Potential investors are less gung-ho: challenged by Medvedev during the Sochi meeting, Khloponin was forced to admit that he had not yet secured investment for a single proposed project in Daghestan.
Magomedov for his part told Medvedev that the recent upsurge in militant activity in Daghestan was the primary deterrent to investment. He went on to solicit the green light for the creation of volunteer detachments totaling in all some 800 men, to be deployed in the mountain regions of the republic to combat the insurgency. Daghestan First Deputy Prime Minister Rizvan Kurbanov, who is responsible for police and security issues, told journalists on August 12 that Medvedev agreed to that proposal.
Apparently in response to Magomedov's complaints about the ineffectiveness of the republic's police, Medvedev dismissed Major General Ali Magomedov (no relation to Magomedsalam), whom he had named Daghestan's interior minister one year earlier , and named Deputy Interior Minister Abdurashid Magomedov (no relation to either Ali or Magomedsalam) to replace him.
Abdurashid Magomedov, like Kurbanov, is a Lak. Now 52, he joined the Interior Ministry in 1986 and worked his way up through the ranks. According to media expert Khadjimurad Kamalov, he is more decisive than his predecessor, and more intellectual than Adilgirey Magomedtagirov, who was shot dead by a sniper in Makhachkala in June 2009. In addition, according to Kamalov, Abdurashid Magomedov lives "more modestly than a church mouse," in contrast to most other senior government officials. Kamalov predicted that in addition to targeting the insurgency, Abdurashid Magomedov would crack down on corruption within the police force and on drug dealing, prostitution, and illegal gaming salons. Illegal casinos are one of Kurbanov's pet aversions.
Losing Hope?
More effective police action alone, however, is not the answer. Nor is Moscow prepared to take sole responsibility for turning the situation in Daghestan around, as Medvedev made clear when he told Magomedov peremptorily "You're president, it's up to you to continue what you've started."
That retort suggests that Medvedev may be having second thoughts about his choice of Magomedov, a former Daghestan parliament speaker who owes his job primarily to his father Magomedali, who headed the republic from 1994 to 2006.

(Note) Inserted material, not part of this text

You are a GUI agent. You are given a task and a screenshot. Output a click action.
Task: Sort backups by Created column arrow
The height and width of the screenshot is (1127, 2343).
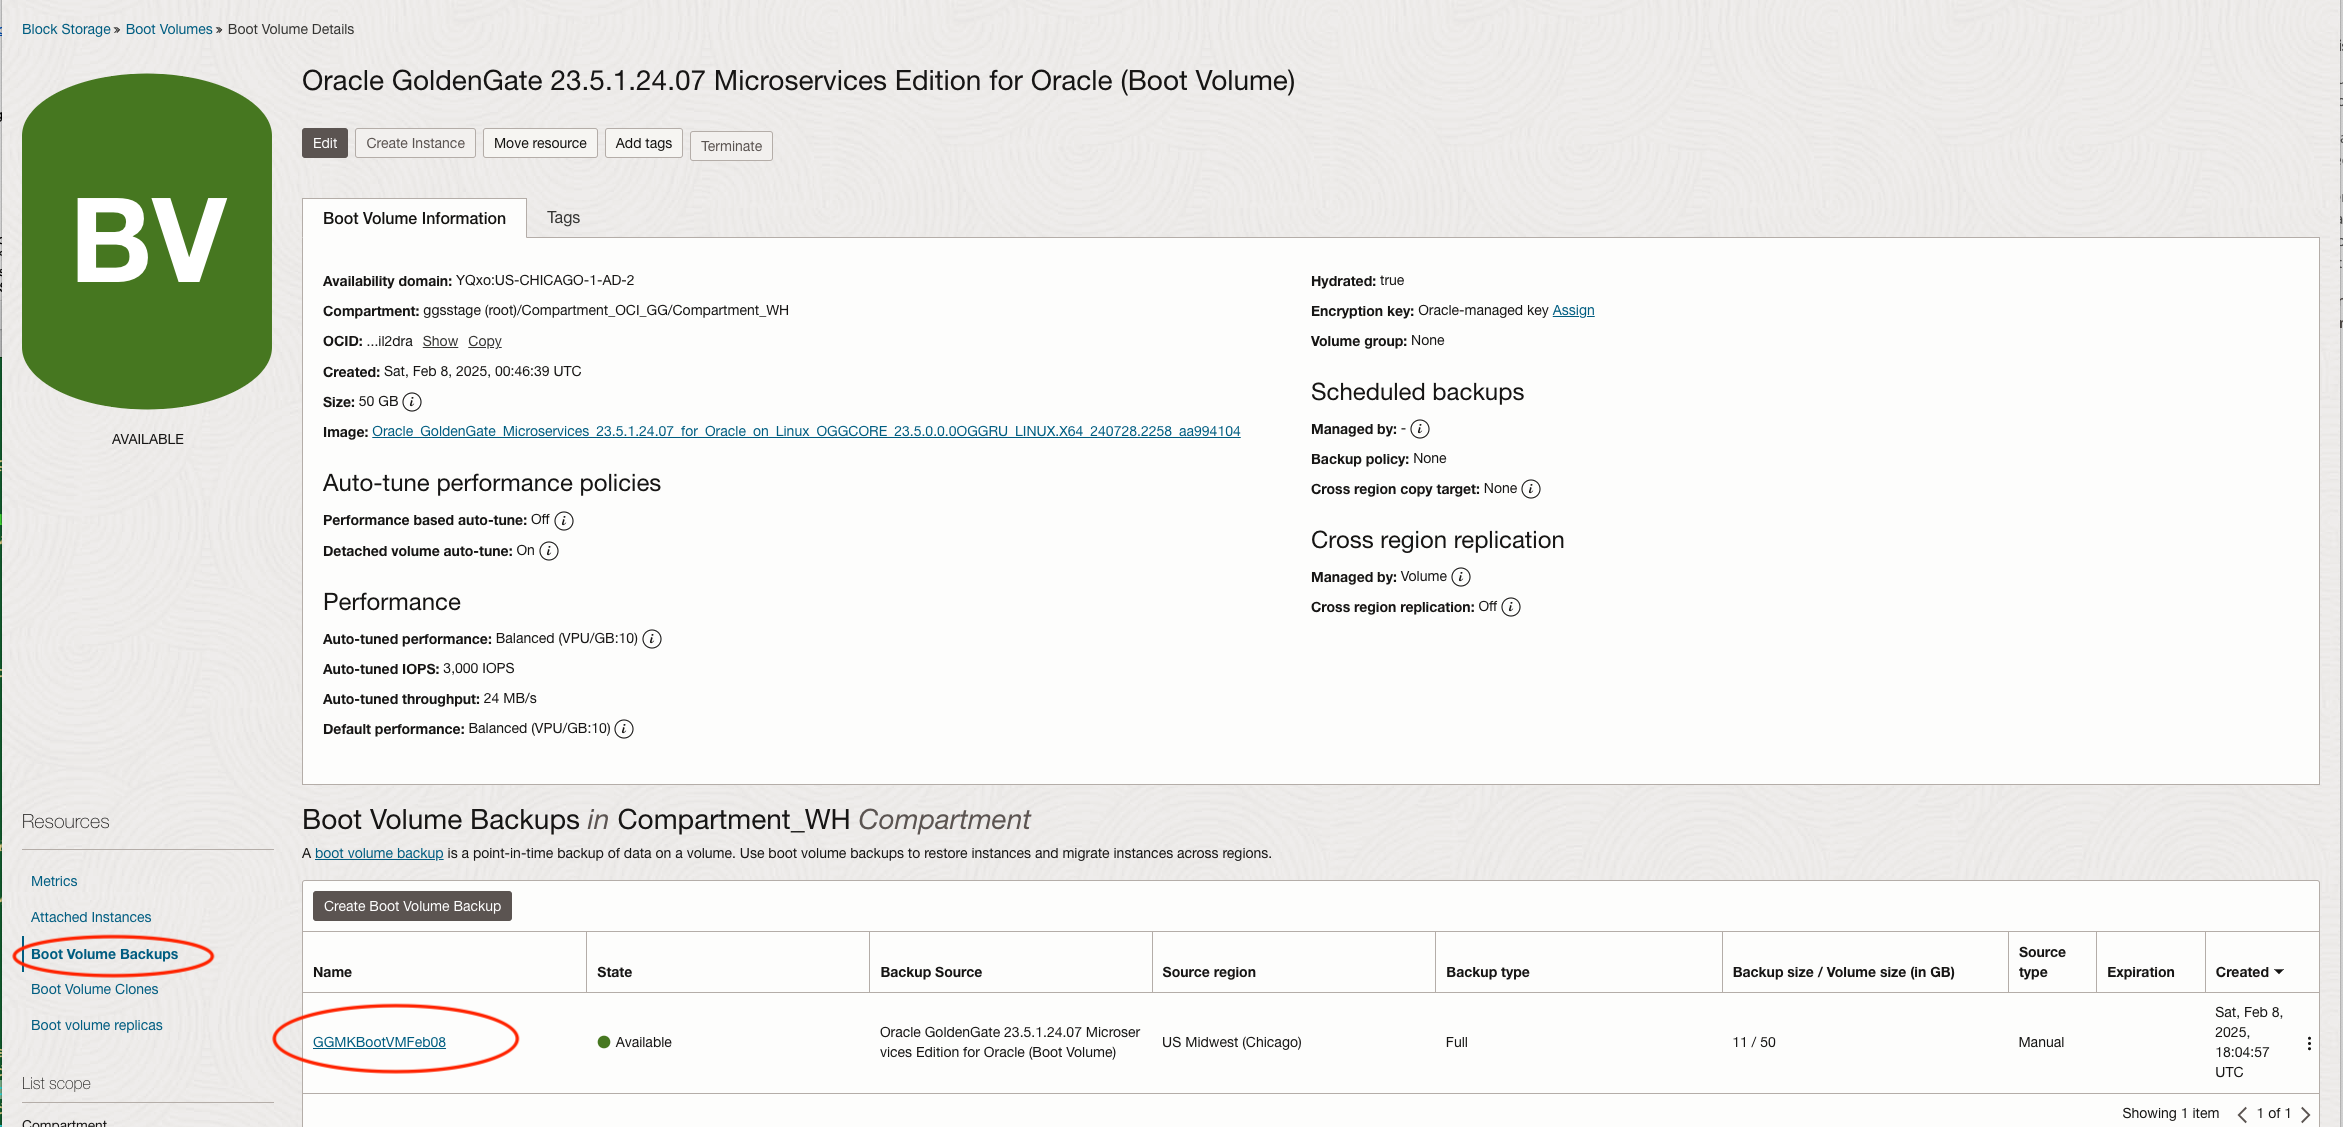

The litany of complaints aired in Sochi last week substantiate the widely held perception that the Kremlin has no comprehensive strategy for tackling the problems that plague the North Caucasus as a whole, or the individual republics. Other analysts argued at the time of Khloponin's appointment six months ago that even if such a plan existed, the firmly entrenched regional elites would fight tooth and nail to thwart its implementation.
Medvedev may, in the final analysis, decide he has no choice than to revert to Putin's policy of brute force in a desperate bid to stabilize the region prior to the 2014 Winter Olympics in Sochi.